Carbonite was one of the first and helped set the basic idea: a client on your computer regularly looks at what's changed recently, and automatically backs it up. The less you as a user have to do, the more likely it is that it will happen, and this is much better than only being able to go 'Oh, yes, there has been some important changes since my last backup, I will backup now' as with consumer writeable media.

I might be with them still, but for a few things. They don't have a Linux client for a start, and from 2008 I've quickly gone from working mostly in Windows to barely booting into it. Although you can get Windows to read file systems more usually used by Linux, on Windows PCs, if it's not a local FAT or NTFS partition, Carbonite wouldn't touch it.* At one point, I had /home** on an NTFS partition – "it's not advisable, but it can be done" – to accommodate this, but when Carbonite failed to tell me about a discount for renewing, I ditched them and reformatted /home properly.

Diino had both a Linux client and weren't at all fussy about how your data was stored. In fact, you could install the software on multiple computers on one account. They had a couple of issues with 64-bit Linux back in 2009 – memory tells me that there wasn't a 64-bit version of Java for Linux then, so some workarounds were needed – but those were sorted by the helpful support. They also did versioning better than Carbonite- if you changed a file, you'd always be able to restore previous versions of it.

But then they didn't bother renewing a security certificate which stopped things starting automatically, hmmm. Worse, they announced in October 2012 that they'd be closing – a couple of months after taking an annual renewal fee from me! They got new funding, but it didn't inspire confidence, so I looked for alternatives.

AltDrive was the one picked. It worked ok for a couple of years, and again the support was helpful when needed. (I particularly liked their asides that no-one used some of the neat features they had.) But it stopped working reliably in 2014 and whatever I tried couldn't get it to show me what it had backed up. Erk.

So it was back to Diino. Until last year, when it stopped working reliably for me too and a clearly reduced level of support couldn't fix it.

CrashPlan, another one of the three I looked at in 2012, was where I went. And it's been great! As well as backing up to their servers, their client will manage local backups. Or any other PC that also has the software and gives you permission. Unlike several other services, it doesn't seem to slow you down your data transfer when you use it – the initial backup was quite big, but took as long as I'd expect.

After having some lockups, I recently did a fresh install of Ubuntu MATE as part of working out what the issue is. Having a separate /home partition meant that none of my data was lost, but it did mean that I had to reinstall things that I'd installed over the past few years, like Steam, the Atom editor, youtube-dl, get_iplayer etc etc. And, partly because it's been working away, barely noticeable, I forgot about the CrashPlan client..

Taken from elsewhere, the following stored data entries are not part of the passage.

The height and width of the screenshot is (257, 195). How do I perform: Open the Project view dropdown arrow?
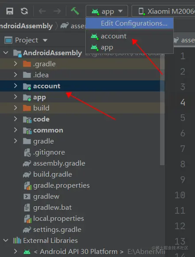click(45, 40)
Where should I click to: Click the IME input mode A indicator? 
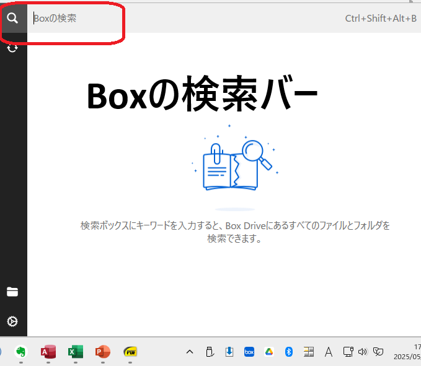329,352
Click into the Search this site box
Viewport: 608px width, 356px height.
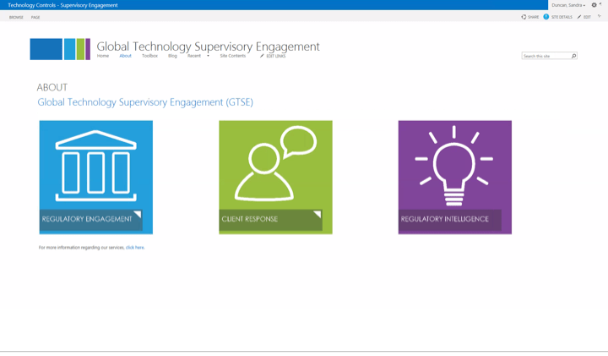point(546,56)
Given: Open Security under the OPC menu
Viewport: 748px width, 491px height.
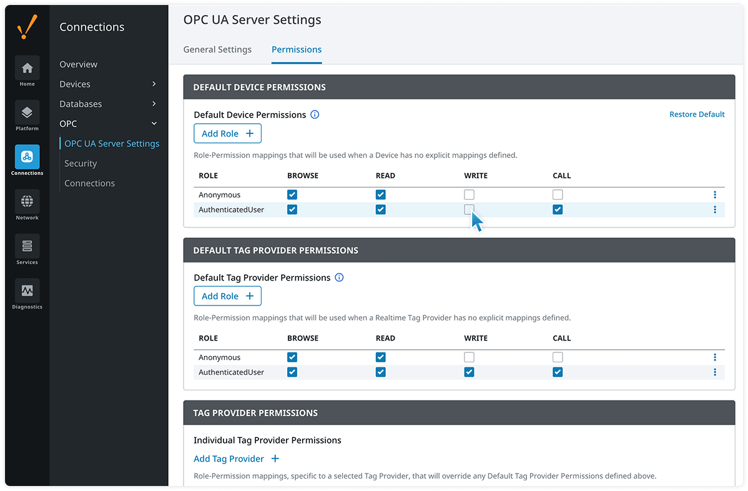Looking at the screenshot, I should pos(81,164).
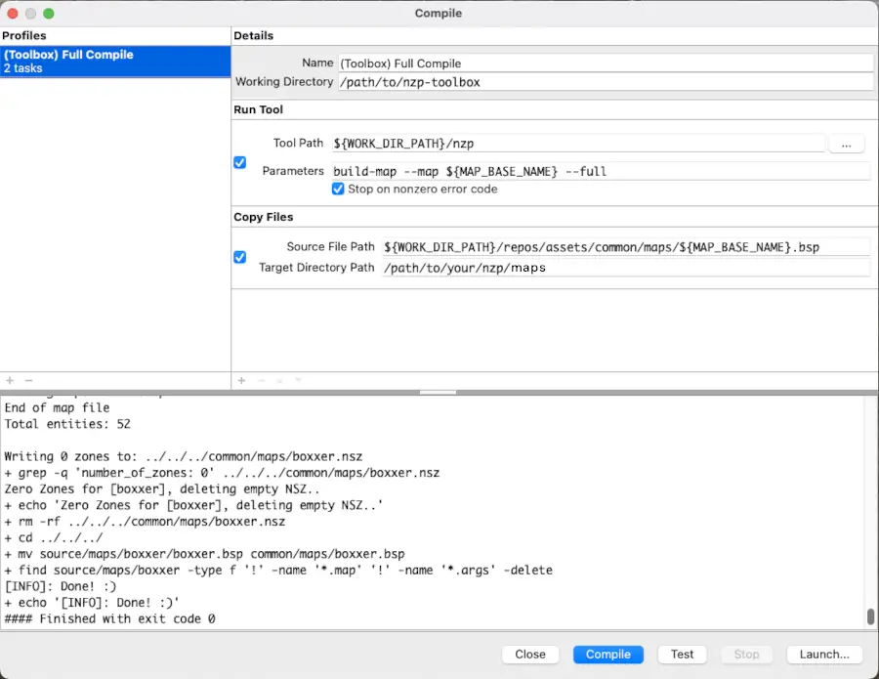Remove selected profile using minus icon
Viewport: 879px width, 679px height.
pyautogui.click(x=26, y=381)
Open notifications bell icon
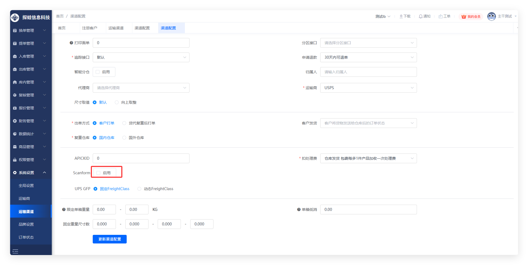This screenshot has height=265, width=528. click(x=420, y=16)
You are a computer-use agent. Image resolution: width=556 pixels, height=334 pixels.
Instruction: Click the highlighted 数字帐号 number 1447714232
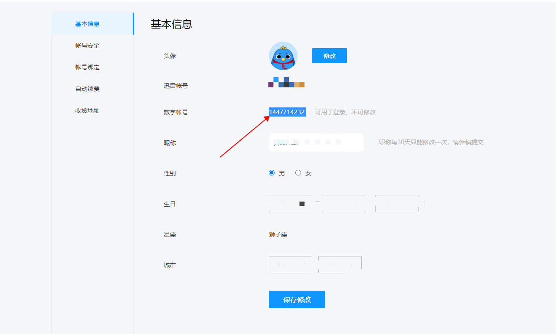pyautogui.click(x=287, y=112)
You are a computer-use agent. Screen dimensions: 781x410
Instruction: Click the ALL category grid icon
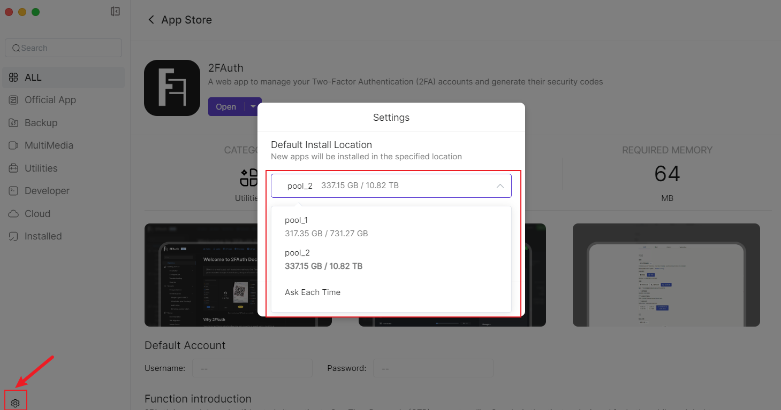(x=14, y=78)
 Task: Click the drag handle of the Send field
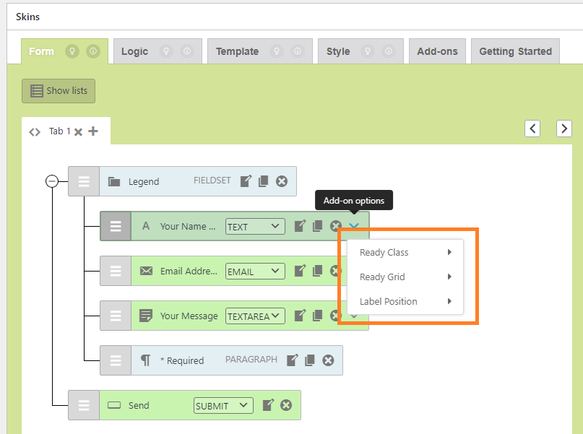click(x=84, y=405)
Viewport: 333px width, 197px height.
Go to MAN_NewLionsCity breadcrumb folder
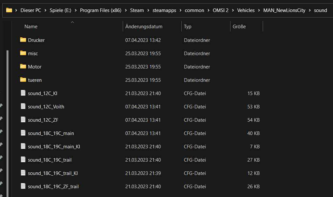coord(284,10)
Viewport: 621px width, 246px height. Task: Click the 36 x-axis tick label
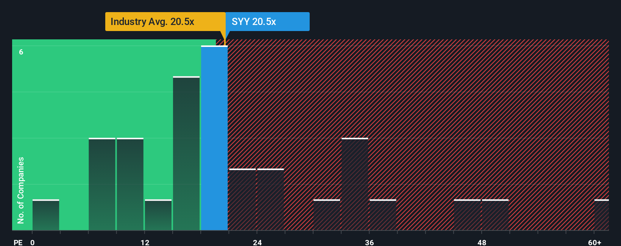click(370, 242)
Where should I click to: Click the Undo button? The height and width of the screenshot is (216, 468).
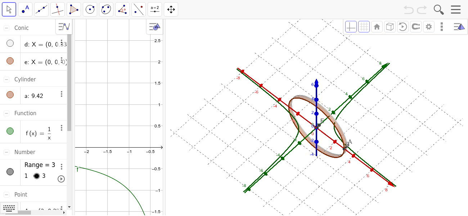(x=409, y=9)
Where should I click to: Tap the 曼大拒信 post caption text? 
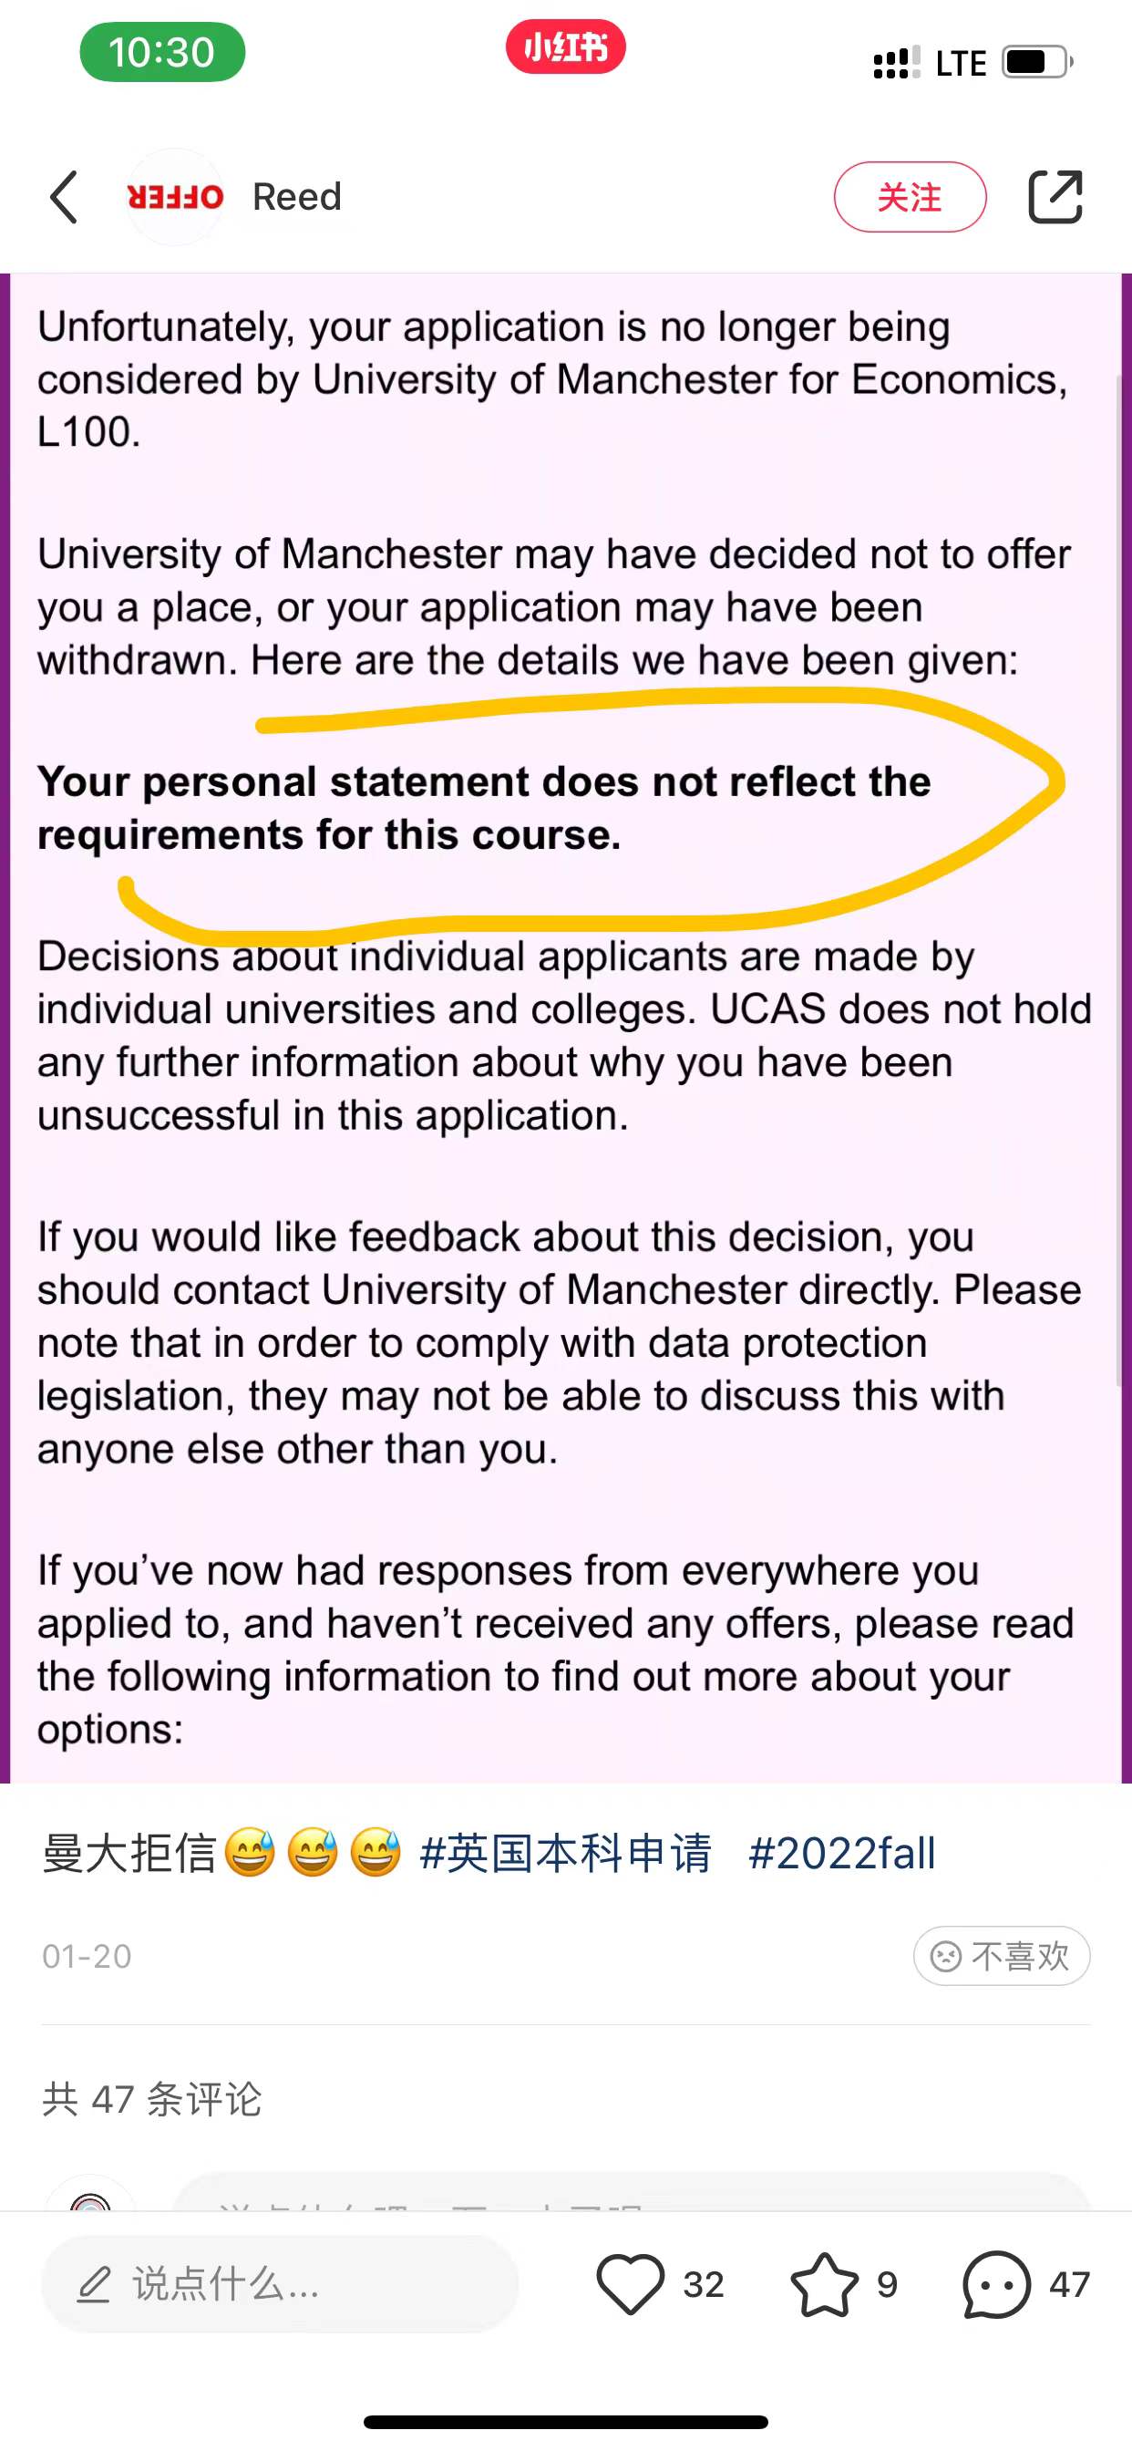(129, 1853)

.. until I got an automatic email from them yesterday to say that they hadn't heard from my computer in three days, was there a problem? Oops! Reinstalling the client was easy, as was saying 'you know about it already, and you don't need to start the backup from scratch'. Backing up the 500Mb or so of changes in that time took a couple of minutes – sorted!


Both Diino and AltDrive closed this year. It looks like Diino did it more gracefully, but online backup is a brutal business to be in. You've got Amazon, Google and Microsoft as rivals for a start, and they have huge advantages of scale. Plenty of backup firms have tried to resell Amazon's storage and been killed off when they changed their pricing.

So I hope it's not a kiss of death to say that all this has reminded me that my CrashPlan subscription is due for renewal later this month and I've got no hesitation in doing so…

* It wants to stop people using a single licence to back up a whole network, but they never could tell me why they insisted you use file systems they have rejected as too problematic themselves – when they asked Microsoft why NTFS was falling over all the time, they were told it wasn't designed to store lots of files! They will now allow you to back up one (only) locally connected hard drive, like a USB connected one, but charge you more for the privilege.

** Where Linux stores virtually all of your data.